When over a third of India’s 39,000 startups have received a notice from the taxman – according to iSPIRT, a think tank for the software products industry – asking them to pay taxes on the angel investment they have received, it is obvious there is a serious problem. More so given the fact that the government takes startups seriously and even has a Startup India policy to encourage startups and also a fund dedicated to them; that the fund hasn’t really taken off, though, is a testimony to how long it takes for government intent to translate into action.
These startups, according to Inc42 – a media platform dedicated to the startup ecosystem – have got a total funding of $38.5bn since January 2014 and are, today, valued at around $130bn, making it clear that the value they are creating is quite large; that, in turn, reflects the investors’ view that these startups are going to disrupt various markets with the new solutions they offer.

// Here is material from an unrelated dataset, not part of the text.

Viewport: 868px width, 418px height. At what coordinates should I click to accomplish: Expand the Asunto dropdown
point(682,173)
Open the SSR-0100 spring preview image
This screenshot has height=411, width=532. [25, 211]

While, in principle, investments received by companies are not taxed, in the case of angel investors – their investment in startups is likely to be around $5-6bn so far – the taxman has apprehensions that this may be black money being routed into startups as a way to launder it; investments made by Sebi-registered funds, for this reason, are not taxed.

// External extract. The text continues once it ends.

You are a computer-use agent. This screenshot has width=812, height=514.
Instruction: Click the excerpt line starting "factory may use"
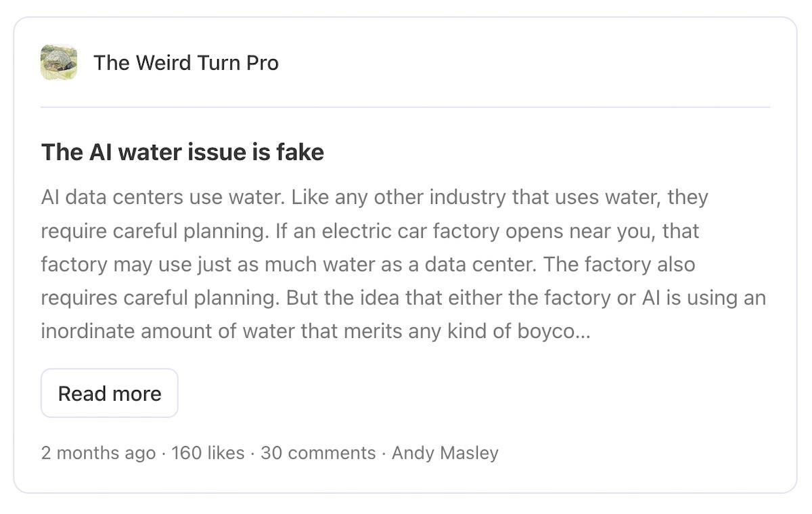367,264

The argument never made sense since, once the money comes in through a bank – no startups are accepting large sums in cash – the money is traceable with the PAN and other such details available; indeed, startups could be asked to put down the PAN number of investors. To the extent the money is sought to be laundered, this can only be done if the startup gives most of this back to various front firms of the investor; since all of this will be by cheque, this too is easily traceable.
Despite this, however, since the tax notices were sent out, once the industry raised the issue forcefully, the government said it would set up a panel of IIT/IIM experts on the matter and, on Wednesday, clarifications were issued by the taxman – no tax would be levied on startups with a capital of less than Rs 10 crore or provided the investor had an income of over Rs 50 lakh and a net worth of more than Rs 2 crore.
This is a step in the right direction, but a grudging one. Why should a startup pay taxes if it gets more than Rs 10 crore in angel investment, and will this apply to just the amount over Rs 10 crore or to the total? And since at least a fifth of all angel funding is from friends and family, the Rs 50 lakh/Rs 2 crore criterion is a stiff one; worse, each time an investment is made by someone who is not registered with Sebi, the investor has to apply for an exemption for the firm he/she is investing in.
Theoretically, all investors – including corporates, since the tax exemption doesn’t apply to them if they are investing directly – can register with Sebi to solve the problem, but the idea is to make investment simple, not tough. Most interestingly, while the idea behind the clarification was to provide relief to the startup industry, the circular is clear that this doesn’t apply if the taxman has already passed an order. If the government truly wants to help startups it needs to do a lot more, not in terms of giving them money, but in terms of getting out of the way.